- Born: Stalowa Wola, Poland
- Occupation: Concert pianist
- Website: www.christophermalek.com

= Krzysztof Malek =

Polish pianist

Christopher Malek is a Polish-born concert pianist originally from Stalowa Wola, Poland, currently residing in Sydney, Australia. He is best known for his performances of music of the romantic period especially Chopin and Liszt.

==Biography==
Christopher Malek is a Polish-born pianist currently residing in Sydney, Australia. He has graduated with highest distinction for extraordinary artistic achievements from a special talents school- Z. Brzewski State Music High School in Warsaw. He had studied with Teresa Manasterska at the Fryderyk Chopin Academy of Music in Warsaw, on full scholarship with Professor Victor Makarov (student of Regina Horowitz, sister of Vladimir Horowitz) in Sydney and Lee Kum-Sing (student of Julius Katchen and Magda Tagliaferro) at the Vancouver Academy of Music.

Christopher is a prizewinner at a number of national and international competitions. At an early age of ten he won his first national contest which was soon followed by his debut with an orchestra. In 1997 he was a prizewinner at the National Paderewski Competition, in 1999 he received the Second Prize at the International Chopin Competition in Vilnius and in 2001 he won the First Prize at the International Bacewicz Competition in Lodz.

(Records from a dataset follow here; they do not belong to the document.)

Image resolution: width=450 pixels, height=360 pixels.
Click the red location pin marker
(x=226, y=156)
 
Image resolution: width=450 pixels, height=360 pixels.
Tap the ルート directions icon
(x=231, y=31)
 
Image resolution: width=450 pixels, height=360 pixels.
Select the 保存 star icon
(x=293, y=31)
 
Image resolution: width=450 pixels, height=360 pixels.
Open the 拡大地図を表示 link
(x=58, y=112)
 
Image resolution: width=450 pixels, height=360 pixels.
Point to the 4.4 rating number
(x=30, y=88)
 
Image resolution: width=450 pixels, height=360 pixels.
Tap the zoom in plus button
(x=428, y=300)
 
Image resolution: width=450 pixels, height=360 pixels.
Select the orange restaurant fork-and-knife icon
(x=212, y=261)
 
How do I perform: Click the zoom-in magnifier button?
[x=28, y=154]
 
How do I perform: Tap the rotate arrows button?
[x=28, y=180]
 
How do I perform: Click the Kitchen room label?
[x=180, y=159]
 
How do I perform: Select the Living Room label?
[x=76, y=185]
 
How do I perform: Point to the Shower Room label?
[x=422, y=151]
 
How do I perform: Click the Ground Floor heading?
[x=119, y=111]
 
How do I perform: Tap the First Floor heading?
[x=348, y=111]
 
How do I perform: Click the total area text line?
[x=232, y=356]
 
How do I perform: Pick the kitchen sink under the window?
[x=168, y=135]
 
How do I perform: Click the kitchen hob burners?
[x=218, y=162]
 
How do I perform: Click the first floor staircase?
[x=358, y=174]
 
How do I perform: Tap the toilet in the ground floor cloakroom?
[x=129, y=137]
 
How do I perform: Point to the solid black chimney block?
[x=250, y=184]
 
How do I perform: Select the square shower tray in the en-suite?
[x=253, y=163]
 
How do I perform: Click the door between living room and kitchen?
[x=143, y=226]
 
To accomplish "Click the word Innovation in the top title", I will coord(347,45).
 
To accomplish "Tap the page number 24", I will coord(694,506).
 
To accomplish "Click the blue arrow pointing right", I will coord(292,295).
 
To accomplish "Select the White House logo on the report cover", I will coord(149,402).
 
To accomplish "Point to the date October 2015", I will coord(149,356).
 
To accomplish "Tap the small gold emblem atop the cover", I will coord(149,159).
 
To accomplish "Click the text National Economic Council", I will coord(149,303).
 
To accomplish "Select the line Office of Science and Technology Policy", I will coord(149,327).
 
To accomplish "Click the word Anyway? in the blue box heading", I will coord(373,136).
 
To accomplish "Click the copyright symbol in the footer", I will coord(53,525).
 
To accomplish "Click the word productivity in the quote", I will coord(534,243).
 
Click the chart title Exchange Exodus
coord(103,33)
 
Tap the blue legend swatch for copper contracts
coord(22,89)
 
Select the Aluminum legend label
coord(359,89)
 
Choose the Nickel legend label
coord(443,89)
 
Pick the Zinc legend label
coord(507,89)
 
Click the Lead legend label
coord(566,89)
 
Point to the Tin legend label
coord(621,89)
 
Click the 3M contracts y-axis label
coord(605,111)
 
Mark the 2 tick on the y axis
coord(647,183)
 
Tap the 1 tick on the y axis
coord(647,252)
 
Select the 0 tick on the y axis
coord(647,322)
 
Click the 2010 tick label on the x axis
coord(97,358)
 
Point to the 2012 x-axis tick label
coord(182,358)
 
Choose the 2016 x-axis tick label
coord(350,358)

In 2007 he was awarded First Prize and gold medal at the Chopin competition in Sydney.

===Concert touring===
Since his successes in piano competitions Christopher continues to travel and perform around the world. So far music has taken him to over thirty countries in Europe, North America, Asia and Australia. He has made a number of archive recordings for radio and television in several countries and has also played the main role of Frederic in a film about Chopin.

In recognition of his achievements he was awarded a prestigious prize-scholarship by the Polish Ministry of Culture. In 2008 Christopher received a Distinguished Talent Permanent Residency of Australia.